Render the lines from the one containing "Screen dimensions: 227x138" through the one containing "click(64, 140)", both included, as a JSON list of strings with one string per line and any blank lines left out. Cover only those lines of the items.

═══ Listed entries

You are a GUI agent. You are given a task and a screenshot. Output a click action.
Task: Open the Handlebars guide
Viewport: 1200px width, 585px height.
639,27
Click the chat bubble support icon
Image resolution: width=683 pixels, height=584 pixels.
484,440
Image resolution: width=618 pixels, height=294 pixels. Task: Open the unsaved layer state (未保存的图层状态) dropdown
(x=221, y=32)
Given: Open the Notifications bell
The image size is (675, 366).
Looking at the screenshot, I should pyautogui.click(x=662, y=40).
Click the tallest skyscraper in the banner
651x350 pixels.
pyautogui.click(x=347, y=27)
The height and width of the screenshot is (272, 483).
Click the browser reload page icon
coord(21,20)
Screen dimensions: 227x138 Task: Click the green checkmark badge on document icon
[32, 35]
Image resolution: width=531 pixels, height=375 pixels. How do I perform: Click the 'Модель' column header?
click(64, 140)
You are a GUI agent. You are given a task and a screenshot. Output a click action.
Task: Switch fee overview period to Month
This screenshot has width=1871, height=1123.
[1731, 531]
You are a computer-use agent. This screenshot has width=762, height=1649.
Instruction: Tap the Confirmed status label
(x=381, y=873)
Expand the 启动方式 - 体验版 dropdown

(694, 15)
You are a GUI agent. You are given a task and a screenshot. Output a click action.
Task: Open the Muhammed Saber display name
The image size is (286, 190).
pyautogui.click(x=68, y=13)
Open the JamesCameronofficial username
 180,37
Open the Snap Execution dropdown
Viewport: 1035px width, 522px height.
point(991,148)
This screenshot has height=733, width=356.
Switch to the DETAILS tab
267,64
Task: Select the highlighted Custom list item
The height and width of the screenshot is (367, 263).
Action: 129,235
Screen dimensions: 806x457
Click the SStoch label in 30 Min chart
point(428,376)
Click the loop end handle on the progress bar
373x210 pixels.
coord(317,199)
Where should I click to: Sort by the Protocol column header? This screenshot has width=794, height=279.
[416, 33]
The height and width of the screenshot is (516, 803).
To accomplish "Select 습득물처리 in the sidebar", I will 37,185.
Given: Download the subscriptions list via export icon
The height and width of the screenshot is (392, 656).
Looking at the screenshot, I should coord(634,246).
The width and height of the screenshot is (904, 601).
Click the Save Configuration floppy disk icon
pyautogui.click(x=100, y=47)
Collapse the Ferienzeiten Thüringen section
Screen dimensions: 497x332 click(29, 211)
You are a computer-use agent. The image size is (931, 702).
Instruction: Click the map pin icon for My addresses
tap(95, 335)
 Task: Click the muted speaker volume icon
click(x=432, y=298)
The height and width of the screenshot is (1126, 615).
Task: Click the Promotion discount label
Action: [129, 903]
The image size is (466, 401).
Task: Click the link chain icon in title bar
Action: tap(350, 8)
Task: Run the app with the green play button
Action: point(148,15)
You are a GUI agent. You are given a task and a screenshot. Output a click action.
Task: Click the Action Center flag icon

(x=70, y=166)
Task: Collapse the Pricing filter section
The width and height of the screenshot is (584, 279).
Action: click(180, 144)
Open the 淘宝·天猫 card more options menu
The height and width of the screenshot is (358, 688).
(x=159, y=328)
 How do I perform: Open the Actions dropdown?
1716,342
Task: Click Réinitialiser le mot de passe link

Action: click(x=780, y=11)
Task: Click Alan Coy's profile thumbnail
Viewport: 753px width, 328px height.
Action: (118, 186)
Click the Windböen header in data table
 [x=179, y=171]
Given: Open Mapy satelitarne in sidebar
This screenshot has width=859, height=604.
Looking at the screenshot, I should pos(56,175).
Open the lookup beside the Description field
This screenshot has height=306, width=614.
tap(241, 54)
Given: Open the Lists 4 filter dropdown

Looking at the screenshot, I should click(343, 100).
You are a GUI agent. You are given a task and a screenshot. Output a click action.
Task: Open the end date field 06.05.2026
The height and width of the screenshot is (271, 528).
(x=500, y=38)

══════

## [Worked answer]
[
  "Screen dimensions: 227x138 Task: Click the green checkmark badge on document icon",
  "[32, 35]",
  "Image resolution: width=531 pixels, height=375 pixels. How do I perform: Click the 'Модель' column header?",
  "click(64, 140)"
]